Karl Kissner was cleaning out the attic in his grandparent’s home in 2012 when he came across a dirty little shoebox. It had been wedged inside of a dusty old dollhouse.
Nothing seemed remarkable about this box from the outside. It was old and covered with dust. One might even have ignored it. But Karl was feeling curious so he dusted off the box and opened it.
That’s when he found one of the greatest surprises he’d had in his life: He found some old baseball cards wrapped together with twine.
Some of the names were recogizable. He found cards for Honus Wagner, Cy Young and Ty Cobb. But, they just didn’t look right. These cards were much smaller than what he was accustomed too.
So, Karl sat the shoebox aside for a couple of weeks before getting back to it again. Karl’s grandfather, who died in the 1940s, had owned a store and this little box had been stored in the attic with some other things from that store. The shoebox had never been opened.
What Karl had set aside is what sports collectors are calling one of the most significant discoveries in recent history. These cards, in amazing condition, are from a rare 1910 baseball card series. The estimated price for the contents of this shoebox? Nearly $3 million!
According to Karl, “It’s like finding the Mona Lisa in the attic.”
I like that story and maybe it’s because I’ve always had a hope that one day I could be Karl. I’d love to open a box and find that tremendous treasure and connection to history. I’m guessing that he’s probably thinking, “Why did I leave it alone for two weeks?”
In this story, I think we can find an awesome image of the way that God loves us.
In fact, it really brings to mind some words from 2 Corinthians 4:7 when Paul lays out the importance of the Gospel and how it brings light into the darkness and then he says it this way: “… we have this treasure in jars of clay to show that this all-surpassing power is from God and not from us.” (2 Corinthians 4:7)
It’s a lesson about who we are and who God is. On the outside, we might feel as if we are broken and hurting and discarded. We might look at ourselves and others and see little to no hope.
Maybe we’ve heard hurtful words or been given plenty of reasons to doubt ourselves. It can be that we have low self worth or we have been crushed by unrealistic expectations. Sometimes we’re willing to simply set ourselves aside because we don’t think we are worthy of God’s love.

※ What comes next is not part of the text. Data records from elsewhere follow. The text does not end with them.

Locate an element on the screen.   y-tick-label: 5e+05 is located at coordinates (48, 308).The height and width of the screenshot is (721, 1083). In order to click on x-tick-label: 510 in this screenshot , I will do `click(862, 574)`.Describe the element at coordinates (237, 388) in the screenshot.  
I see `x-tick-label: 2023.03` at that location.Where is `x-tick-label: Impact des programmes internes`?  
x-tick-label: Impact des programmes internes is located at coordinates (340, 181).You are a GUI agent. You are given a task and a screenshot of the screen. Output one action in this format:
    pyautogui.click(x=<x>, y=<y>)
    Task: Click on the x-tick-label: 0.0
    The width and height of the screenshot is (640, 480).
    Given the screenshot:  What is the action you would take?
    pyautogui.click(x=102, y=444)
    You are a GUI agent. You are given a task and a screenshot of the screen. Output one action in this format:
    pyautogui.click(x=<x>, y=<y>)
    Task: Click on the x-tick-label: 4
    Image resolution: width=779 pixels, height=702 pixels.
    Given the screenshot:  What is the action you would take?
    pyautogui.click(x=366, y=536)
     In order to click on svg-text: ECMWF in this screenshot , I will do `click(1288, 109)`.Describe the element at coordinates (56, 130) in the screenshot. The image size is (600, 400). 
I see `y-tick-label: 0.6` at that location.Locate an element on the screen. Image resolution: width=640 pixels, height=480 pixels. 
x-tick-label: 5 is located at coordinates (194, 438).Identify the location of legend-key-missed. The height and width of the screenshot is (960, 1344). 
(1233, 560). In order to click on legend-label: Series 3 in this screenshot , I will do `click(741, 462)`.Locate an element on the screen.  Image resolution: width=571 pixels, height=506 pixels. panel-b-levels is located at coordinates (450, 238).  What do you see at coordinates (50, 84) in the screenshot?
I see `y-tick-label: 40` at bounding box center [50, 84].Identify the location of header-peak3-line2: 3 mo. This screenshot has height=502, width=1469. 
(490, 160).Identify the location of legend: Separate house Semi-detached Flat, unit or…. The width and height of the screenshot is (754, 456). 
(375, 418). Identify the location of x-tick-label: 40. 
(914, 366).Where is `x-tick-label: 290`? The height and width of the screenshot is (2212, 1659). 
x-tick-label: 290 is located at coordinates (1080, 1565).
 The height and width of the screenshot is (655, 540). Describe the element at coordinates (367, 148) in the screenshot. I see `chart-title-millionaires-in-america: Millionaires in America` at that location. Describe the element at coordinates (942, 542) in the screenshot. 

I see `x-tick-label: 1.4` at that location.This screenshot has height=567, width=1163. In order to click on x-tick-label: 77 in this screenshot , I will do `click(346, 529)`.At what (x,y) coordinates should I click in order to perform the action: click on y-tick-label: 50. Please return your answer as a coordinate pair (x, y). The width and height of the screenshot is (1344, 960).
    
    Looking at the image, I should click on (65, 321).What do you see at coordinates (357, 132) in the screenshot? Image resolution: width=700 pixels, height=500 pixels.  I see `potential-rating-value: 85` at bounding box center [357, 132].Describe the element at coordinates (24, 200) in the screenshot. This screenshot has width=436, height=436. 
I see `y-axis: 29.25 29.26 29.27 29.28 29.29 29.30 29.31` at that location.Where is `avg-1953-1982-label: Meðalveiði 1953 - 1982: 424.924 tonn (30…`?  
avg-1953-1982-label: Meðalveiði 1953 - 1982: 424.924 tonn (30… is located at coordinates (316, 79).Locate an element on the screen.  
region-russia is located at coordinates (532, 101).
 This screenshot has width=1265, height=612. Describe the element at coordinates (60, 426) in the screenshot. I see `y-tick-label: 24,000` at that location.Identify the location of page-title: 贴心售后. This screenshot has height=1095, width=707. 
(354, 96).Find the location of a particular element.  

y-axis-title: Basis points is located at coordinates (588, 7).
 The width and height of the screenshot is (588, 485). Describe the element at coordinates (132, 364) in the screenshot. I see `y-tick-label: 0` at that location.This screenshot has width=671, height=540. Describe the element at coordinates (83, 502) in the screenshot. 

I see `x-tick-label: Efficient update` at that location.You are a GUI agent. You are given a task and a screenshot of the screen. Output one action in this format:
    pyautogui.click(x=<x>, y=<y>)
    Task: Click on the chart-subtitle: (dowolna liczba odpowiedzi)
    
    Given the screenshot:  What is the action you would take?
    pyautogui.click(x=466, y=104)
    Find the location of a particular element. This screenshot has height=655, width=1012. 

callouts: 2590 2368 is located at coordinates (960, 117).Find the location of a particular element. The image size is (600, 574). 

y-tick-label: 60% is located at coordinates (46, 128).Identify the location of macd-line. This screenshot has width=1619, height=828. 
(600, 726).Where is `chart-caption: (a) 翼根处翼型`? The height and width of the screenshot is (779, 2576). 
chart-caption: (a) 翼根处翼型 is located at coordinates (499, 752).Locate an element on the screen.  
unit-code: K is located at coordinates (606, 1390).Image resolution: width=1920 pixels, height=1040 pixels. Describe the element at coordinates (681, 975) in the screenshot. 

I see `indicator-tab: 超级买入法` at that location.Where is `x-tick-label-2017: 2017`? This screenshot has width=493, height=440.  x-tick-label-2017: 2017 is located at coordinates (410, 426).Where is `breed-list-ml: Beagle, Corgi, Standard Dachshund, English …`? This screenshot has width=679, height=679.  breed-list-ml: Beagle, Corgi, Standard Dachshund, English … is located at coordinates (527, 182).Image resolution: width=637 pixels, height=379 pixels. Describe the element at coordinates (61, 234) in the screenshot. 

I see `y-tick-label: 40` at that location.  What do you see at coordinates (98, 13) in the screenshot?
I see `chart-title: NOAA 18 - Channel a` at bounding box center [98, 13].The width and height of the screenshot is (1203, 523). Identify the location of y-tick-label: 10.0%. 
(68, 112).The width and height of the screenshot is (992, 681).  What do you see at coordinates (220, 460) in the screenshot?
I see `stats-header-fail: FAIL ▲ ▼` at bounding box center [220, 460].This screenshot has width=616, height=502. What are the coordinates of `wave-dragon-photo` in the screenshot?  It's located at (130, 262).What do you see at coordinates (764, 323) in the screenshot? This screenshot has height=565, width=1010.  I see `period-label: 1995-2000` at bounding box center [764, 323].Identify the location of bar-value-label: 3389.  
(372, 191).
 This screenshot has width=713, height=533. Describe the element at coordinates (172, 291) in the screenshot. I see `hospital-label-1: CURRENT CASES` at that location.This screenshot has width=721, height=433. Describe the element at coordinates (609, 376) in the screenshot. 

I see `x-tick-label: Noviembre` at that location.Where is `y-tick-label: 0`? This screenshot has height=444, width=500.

But God’s loves goes much deeper than the surface. He sees past the dirt and bruises and the scars and the tears and the pain and the pride. He sees straight to our hearts.
You might want to lean in for this one. I’m going to give you one of the most unbelievable and mind-blowing things about God’s love and our broken shells. God is a God of presence (the Bible calls that Emmanuel) and God chooses to be present in our broken, cracked, bent, scuffed, fragile shells.
We might feel we don’t look like much from the outside, but God is at work in all of us. The fact that God is at work in us is a testimony to the power and love of God.
Sometimes, I write things because I want to study a particiular book or share a particular story. Sometimes, I write things because I choose a topic and go for it. But, most of the time, I write things because they speak about who I am and what I’ve experienced.
On the outside, I’m a broken shell, fragile and healing, (you can call me a “cracked pot” or “crackpot” if you want). Yet, no matter how I feel about what I see in the mirror in the morning, I know that God is still with me, still working in me, still providing me chances and opportunities to share God with others.
So, maybe, if that’s where you are today, or you know someone who is there, this can be a word of hope. God places great treasures in common, ordinary, everyday containers.
And that alone is worth more than $3 million worth of baseball cards found in the attic.